Local Fox affiliate, KPTM Nebraska, has covered the exclusion of Ron Paul by News Corp’s national Fox News Channel.

The anchor at the end of the clip is apparently not aware that Ron Paul raised more money in a single day than any candidate in American history, or that he raised far more money from real people this quarter than any of the other candidates raised last quarter. (Romney gave himself $8.5 million in Q3) Of course, he also trounces all the other candidates in online polls, forums, searches, and overruns other candidates in number of supporters who show up at events.
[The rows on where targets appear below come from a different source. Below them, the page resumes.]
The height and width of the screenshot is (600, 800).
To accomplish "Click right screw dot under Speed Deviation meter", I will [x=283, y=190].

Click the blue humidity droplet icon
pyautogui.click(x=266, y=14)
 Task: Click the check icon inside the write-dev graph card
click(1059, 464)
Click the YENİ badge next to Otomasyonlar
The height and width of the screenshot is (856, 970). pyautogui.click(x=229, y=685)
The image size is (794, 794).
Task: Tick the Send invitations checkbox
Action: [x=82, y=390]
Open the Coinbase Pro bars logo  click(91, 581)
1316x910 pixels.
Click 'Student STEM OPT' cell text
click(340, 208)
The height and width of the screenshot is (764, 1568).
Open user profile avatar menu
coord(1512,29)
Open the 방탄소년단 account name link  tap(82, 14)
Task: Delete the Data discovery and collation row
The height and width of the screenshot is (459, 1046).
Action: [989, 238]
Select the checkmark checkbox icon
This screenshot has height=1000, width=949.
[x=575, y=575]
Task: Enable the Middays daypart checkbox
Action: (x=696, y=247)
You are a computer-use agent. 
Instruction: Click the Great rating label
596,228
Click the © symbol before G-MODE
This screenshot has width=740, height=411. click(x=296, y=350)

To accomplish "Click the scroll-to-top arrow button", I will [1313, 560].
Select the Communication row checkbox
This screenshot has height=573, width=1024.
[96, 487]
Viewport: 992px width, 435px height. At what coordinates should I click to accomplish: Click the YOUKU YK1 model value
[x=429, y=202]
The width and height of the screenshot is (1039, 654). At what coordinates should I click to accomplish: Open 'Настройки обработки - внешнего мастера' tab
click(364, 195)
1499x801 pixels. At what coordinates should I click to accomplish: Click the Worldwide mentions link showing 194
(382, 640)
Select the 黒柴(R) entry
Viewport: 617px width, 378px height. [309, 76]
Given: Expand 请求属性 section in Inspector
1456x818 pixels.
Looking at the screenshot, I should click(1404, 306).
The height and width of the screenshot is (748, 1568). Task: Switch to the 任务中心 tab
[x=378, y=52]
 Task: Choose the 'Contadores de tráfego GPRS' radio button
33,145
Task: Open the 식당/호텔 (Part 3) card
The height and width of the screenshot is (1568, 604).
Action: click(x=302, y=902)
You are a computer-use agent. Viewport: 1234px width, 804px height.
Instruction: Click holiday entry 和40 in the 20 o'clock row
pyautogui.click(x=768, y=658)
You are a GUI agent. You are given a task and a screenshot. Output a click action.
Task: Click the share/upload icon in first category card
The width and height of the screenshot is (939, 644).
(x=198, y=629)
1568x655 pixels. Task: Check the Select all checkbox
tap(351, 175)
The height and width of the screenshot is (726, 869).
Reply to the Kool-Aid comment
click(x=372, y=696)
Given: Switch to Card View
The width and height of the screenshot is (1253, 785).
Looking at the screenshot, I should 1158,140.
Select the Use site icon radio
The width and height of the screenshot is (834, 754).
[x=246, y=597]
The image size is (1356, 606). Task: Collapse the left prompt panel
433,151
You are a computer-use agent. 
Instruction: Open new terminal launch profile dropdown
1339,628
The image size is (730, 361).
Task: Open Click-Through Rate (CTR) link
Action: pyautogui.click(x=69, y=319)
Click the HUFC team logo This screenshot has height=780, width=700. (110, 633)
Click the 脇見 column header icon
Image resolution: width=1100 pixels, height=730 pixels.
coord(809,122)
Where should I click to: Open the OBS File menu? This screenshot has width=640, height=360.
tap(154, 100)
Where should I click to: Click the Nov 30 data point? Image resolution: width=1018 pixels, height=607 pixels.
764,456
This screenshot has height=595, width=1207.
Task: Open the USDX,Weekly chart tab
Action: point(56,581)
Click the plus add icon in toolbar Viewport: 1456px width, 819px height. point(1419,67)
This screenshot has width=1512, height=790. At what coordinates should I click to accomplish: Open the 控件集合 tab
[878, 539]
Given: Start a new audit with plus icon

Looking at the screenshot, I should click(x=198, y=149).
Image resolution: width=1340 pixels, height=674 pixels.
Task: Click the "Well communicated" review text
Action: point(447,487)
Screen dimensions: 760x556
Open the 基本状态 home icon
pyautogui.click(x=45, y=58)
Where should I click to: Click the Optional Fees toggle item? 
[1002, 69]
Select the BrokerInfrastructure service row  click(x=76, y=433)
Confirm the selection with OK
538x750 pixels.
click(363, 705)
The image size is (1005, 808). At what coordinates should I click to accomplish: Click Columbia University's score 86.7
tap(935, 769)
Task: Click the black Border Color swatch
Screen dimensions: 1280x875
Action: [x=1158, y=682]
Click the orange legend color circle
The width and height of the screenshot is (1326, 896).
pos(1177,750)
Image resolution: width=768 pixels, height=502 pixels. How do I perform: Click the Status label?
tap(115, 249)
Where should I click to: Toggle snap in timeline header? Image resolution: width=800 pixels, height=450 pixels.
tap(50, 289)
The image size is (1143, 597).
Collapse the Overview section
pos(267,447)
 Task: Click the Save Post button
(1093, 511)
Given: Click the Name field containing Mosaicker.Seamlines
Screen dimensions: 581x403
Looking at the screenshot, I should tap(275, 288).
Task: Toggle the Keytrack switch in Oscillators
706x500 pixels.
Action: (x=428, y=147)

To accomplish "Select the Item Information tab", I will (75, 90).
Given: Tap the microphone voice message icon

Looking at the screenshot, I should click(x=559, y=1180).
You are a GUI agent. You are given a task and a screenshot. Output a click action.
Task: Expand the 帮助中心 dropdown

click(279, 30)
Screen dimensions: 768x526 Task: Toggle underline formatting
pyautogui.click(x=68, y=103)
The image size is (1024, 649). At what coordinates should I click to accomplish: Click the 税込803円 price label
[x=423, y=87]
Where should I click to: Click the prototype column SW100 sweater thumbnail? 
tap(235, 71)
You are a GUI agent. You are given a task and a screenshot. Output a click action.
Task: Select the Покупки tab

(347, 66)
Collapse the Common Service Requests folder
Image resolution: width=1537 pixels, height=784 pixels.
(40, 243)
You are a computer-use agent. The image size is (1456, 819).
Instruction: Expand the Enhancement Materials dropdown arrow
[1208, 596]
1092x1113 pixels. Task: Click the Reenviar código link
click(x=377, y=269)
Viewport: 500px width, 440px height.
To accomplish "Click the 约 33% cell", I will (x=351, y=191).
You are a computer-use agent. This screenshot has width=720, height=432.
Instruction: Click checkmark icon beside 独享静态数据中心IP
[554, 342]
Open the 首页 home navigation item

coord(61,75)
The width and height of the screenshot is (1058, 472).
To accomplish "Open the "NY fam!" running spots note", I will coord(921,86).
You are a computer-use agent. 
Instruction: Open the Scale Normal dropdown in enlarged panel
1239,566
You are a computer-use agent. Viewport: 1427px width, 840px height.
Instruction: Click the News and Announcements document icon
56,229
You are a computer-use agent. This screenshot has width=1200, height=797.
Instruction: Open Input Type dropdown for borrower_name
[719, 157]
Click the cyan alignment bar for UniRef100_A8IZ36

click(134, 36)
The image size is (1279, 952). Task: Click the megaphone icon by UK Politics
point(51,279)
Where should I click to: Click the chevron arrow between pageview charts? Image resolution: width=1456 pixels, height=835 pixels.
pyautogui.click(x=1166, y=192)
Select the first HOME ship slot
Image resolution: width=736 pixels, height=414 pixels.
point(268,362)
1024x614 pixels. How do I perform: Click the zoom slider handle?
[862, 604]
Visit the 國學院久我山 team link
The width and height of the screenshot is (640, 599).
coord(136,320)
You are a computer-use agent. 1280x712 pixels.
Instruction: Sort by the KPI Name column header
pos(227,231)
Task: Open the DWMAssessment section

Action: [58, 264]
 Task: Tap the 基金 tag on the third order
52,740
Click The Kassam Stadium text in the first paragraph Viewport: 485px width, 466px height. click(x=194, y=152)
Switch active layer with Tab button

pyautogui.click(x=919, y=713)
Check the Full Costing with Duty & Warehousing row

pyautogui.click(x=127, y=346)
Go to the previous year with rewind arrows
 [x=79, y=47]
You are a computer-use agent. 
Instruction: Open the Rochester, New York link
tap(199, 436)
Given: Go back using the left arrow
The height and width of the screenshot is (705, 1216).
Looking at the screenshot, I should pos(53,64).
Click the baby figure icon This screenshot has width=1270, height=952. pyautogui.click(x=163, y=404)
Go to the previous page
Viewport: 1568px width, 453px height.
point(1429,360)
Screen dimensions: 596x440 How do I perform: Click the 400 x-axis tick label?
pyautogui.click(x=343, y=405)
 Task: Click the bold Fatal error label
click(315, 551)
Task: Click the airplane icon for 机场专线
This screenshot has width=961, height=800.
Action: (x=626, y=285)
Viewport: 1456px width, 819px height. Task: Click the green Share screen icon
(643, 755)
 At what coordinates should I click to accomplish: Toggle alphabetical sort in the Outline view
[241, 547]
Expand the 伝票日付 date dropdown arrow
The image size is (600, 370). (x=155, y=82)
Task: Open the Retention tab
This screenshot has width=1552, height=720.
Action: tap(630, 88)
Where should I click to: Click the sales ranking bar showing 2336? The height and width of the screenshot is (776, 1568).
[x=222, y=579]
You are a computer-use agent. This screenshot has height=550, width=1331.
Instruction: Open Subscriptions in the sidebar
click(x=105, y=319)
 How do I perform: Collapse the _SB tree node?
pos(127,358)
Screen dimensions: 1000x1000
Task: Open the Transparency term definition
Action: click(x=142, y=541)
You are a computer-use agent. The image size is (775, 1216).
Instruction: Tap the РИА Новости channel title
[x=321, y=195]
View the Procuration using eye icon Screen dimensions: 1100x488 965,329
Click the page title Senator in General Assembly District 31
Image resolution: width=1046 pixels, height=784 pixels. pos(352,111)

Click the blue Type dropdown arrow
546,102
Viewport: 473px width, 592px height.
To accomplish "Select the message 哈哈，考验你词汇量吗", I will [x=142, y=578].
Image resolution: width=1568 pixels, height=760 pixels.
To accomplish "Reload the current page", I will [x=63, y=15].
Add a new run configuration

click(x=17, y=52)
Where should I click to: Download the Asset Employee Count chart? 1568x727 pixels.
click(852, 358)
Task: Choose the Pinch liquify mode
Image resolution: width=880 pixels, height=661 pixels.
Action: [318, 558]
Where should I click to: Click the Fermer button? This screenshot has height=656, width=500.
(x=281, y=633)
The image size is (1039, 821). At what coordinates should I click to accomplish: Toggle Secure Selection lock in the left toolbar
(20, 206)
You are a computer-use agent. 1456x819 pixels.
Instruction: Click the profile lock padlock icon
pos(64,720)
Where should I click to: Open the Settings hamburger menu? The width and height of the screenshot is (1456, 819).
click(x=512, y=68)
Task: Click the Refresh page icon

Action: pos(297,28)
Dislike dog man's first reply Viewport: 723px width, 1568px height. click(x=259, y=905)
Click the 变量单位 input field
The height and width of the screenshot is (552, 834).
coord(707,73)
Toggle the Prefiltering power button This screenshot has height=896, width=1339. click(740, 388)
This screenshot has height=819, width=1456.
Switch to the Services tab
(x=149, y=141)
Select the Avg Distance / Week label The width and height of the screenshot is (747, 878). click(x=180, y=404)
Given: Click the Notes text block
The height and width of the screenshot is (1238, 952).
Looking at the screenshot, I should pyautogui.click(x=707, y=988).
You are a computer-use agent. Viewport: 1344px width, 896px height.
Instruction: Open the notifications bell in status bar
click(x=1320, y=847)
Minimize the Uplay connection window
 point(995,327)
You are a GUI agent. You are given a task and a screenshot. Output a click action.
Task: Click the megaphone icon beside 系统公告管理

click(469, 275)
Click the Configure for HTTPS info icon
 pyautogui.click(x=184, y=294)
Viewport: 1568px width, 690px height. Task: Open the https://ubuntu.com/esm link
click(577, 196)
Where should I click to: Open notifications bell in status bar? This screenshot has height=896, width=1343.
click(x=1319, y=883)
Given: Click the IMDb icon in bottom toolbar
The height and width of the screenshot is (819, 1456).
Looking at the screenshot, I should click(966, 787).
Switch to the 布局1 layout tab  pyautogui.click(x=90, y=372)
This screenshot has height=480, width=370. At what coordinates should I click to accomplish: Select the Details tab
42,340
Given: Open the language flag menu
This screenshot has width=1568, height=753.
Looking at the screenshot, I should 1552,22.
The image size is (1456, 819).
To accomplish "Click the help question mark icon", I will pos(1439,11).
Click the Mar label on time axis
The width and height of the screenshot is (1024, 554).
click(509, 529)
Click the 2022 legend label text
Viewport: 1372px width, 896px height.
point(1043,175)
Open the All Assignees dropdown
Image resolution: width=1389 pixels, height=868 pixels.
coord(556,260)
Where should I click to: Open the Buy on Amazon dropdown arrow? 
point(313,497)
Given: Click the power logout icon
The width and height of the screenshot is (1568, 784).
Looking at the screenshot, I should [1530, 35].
It IS true: Ron Paul Is Being Excluded From The FOX News Debate

Saturday, December 29th, 2007

So, as it turns out, the story I broke yesterday at 8PM on about Ron Paul being excluded from the debates was true.  I cited an AP story which listed five other candidates who are to be attending.  Several people called the official campaign and were told that it was true, and between the AP and official campaign, I felt there was ample evidence to justify breaking the news on LRC.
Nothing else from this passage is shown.